We are grateful to local folk for donating plants, seeds and tools for our projects.
Rutland Voluntary Sector Connections
We are really fortunate to have such strong networks within the voluntary sector. There have been weekly Zoom meetings with others working in the community during this time and we have managed to discuss potential and exisiting projects and ideas for the benefit of our Rutland community.
On a beautiful sunny day in November 2019, we were delighted to host The High Sheriff. Fully prepared in wellies and warm clothes Margaret Miles was introduced to the forest school ethos with Uppingham C of E Primary School group. The children made sure our visitor was welcomed and knew how to walk around the fire circle, which trees you can climb, where the swings and dens were and shared their play and creations.
We received this email after her visit:
Dear Alex and Claire,
Thank you so much for letting me join you and the school pupils in Belton on Monday.
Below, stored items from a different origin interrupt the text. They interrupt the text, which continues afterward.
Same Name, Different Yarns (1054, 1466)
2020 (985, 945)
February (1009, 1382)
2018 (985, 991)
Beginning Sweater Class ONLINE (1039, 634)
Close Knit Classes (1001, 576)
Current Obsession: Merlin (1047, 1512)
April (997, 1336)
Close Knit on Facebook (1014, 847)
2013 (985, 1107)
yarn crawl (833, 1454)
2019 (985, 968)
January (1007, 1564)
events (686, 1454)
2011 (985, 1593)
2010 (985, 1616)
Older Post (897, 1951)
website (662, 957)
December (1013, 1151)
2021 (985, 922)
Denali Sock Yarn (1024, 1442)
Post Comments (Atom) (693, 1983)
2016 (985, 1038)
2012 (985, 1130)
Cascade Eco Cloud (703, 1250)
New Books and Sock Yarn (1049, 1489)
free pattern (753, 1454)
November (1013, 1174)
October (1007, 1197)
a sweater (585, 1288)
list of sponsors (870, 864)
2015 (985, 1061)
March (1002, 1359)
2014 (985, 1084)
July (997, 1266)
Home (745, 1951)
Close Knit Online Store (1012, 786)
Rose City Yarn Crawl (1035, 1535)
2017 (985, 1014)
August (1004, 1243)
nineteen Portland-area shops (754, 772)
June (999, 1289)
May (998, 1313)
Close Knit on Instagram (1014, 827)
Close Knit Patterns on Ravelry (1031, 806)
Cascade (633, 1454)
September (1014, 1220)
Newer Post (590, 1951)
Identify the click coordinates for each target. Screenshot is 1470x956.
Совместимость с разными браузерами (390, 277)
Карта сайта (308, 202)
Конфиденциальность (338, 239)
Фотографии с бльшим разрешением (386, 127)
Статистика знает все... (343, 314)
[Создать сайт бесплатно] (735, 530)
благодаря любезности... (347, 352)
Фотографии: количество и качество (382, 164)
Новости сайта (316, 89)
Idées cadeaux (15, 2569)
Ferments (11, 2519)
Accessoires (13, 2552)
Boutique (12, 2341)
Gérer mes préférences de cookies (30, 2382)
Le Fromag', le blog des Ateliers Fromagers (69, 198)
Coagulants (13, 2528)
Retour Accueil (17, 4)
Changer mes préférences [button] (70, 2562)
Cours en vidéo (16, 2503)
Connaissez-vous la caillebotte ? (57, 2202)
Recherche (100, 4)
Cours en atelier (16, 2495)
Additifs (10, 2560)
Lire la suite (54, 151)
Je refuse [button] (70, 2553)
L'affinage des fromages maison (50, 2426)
It was a real treat to meet the children who without doubt enjoyed the freedom to simply ‘play in the woods’ and the opportunity to learn about different countryside activities. They were all full of enthusiasm throughout the visit and so keen to share their learning with me.The learning opportunities that you provide, as well as giving them time for unstructured play , is impressive.
Thank you both for your hard work and dedication, to a cause that is so invaluable for our young people of Rutland.
I hope to catch you again at the Rutland Farm Park on a Wednesday.